Rewrite the items below as a numbered list, leaving out blank lines and omitting the pictures.
= = = = =
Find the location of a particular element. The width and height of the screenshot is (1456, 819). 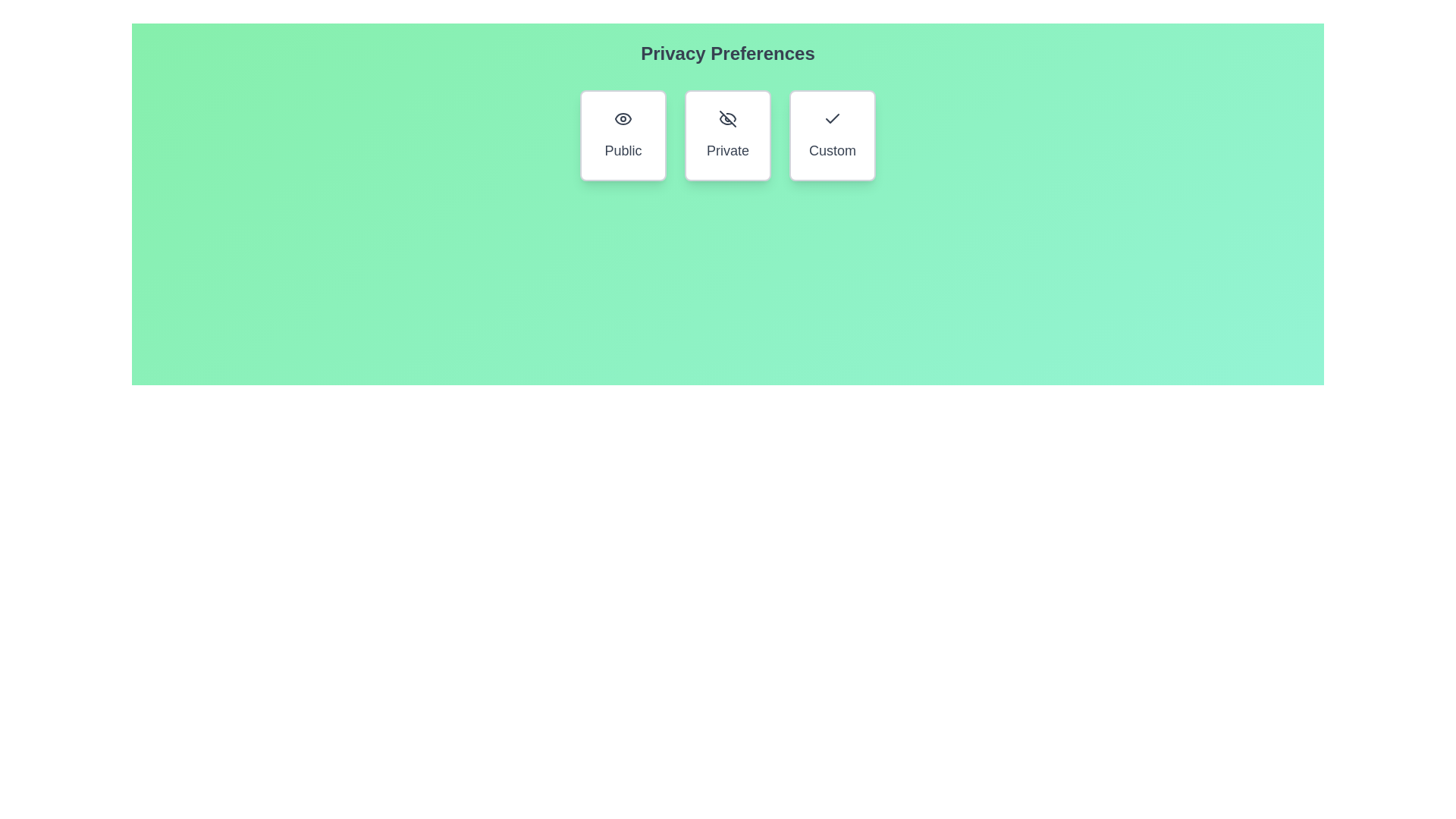

the 'Private' button to toggle the 'Private' privacy option is located at coordinates (728, 134).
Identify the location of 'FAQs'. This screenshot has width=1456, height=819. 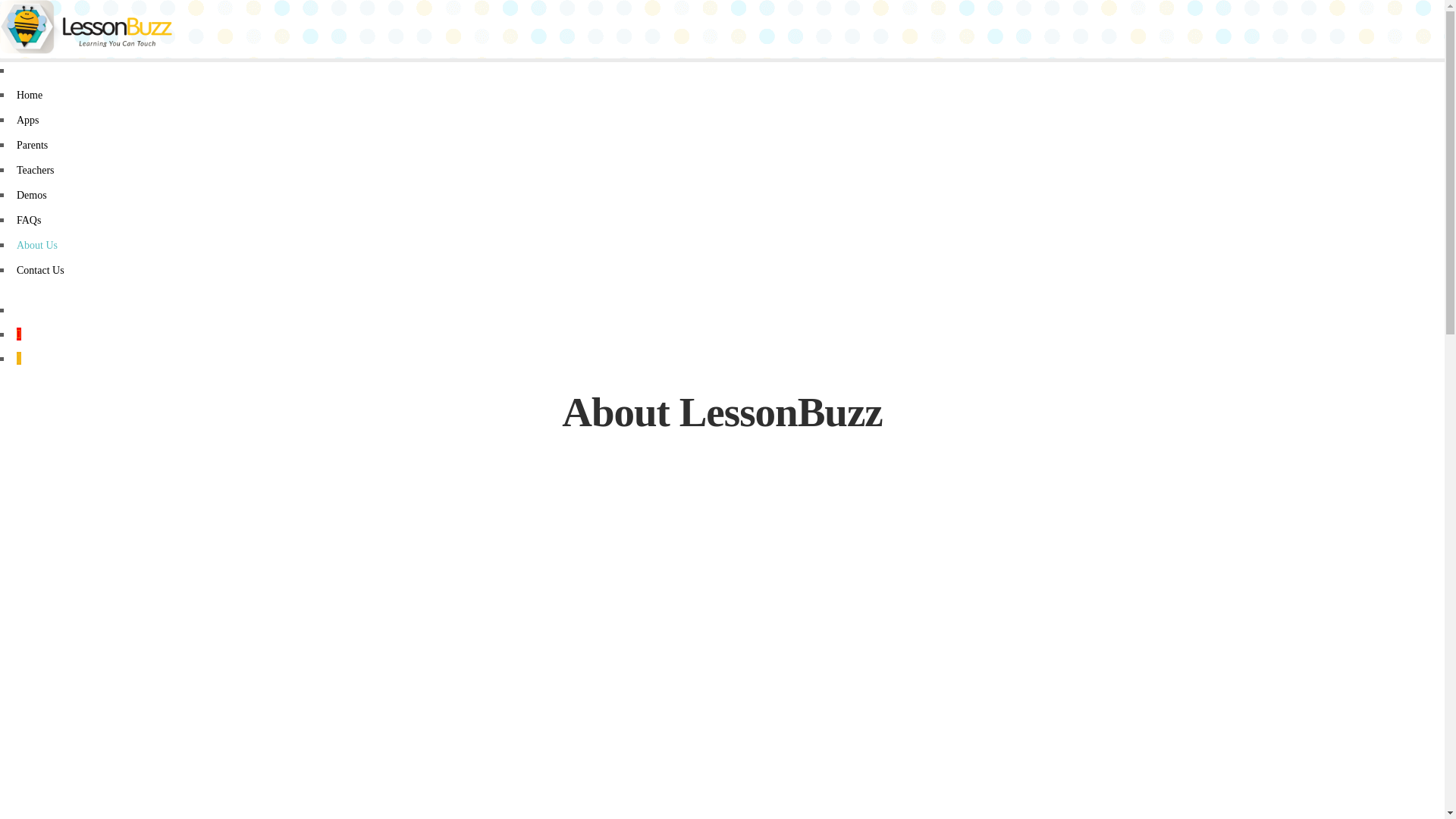
(17, 220).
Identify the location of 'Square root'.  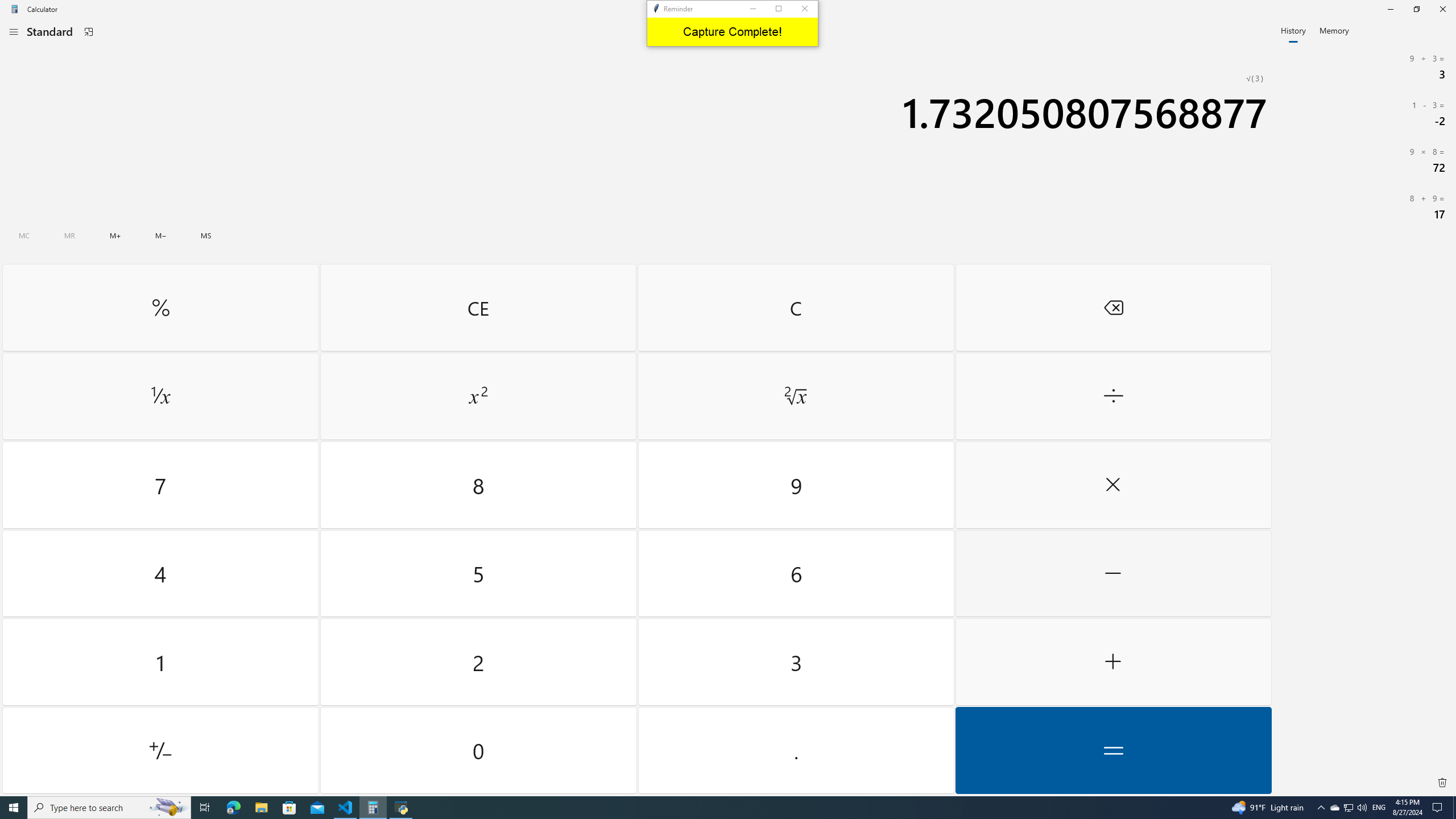
(795, 396).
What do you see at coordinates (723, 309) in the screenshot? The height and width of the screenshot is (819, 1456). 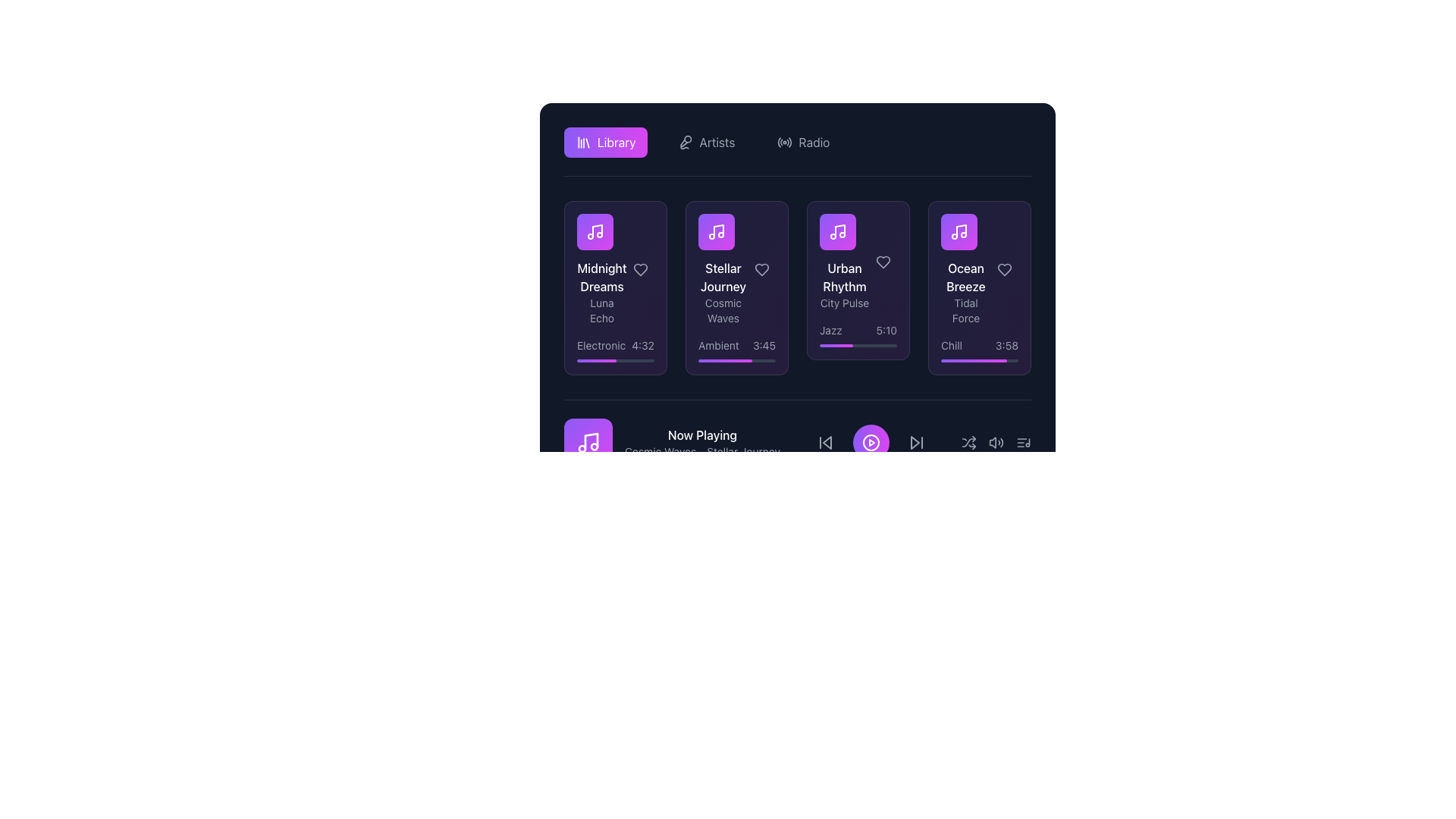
= = = = =
Exercise response ::
1. Find the location of a particular element. The width and height of the screenshot is (1456, 819). 
2. the 'Private' button to toggle the 'Private' privacy option is located at coordinates (728, 134).
3. Identify the location of 'FAQs'. This screenshot has width=1456, height=819. 
4. (17, 220).
5. Identify the location of 'Square root'.  
6. (795, 396).
7. What do you see at coordinates (723, 309) in the screenshot? The height and width of the screenshot is (819, 1456). 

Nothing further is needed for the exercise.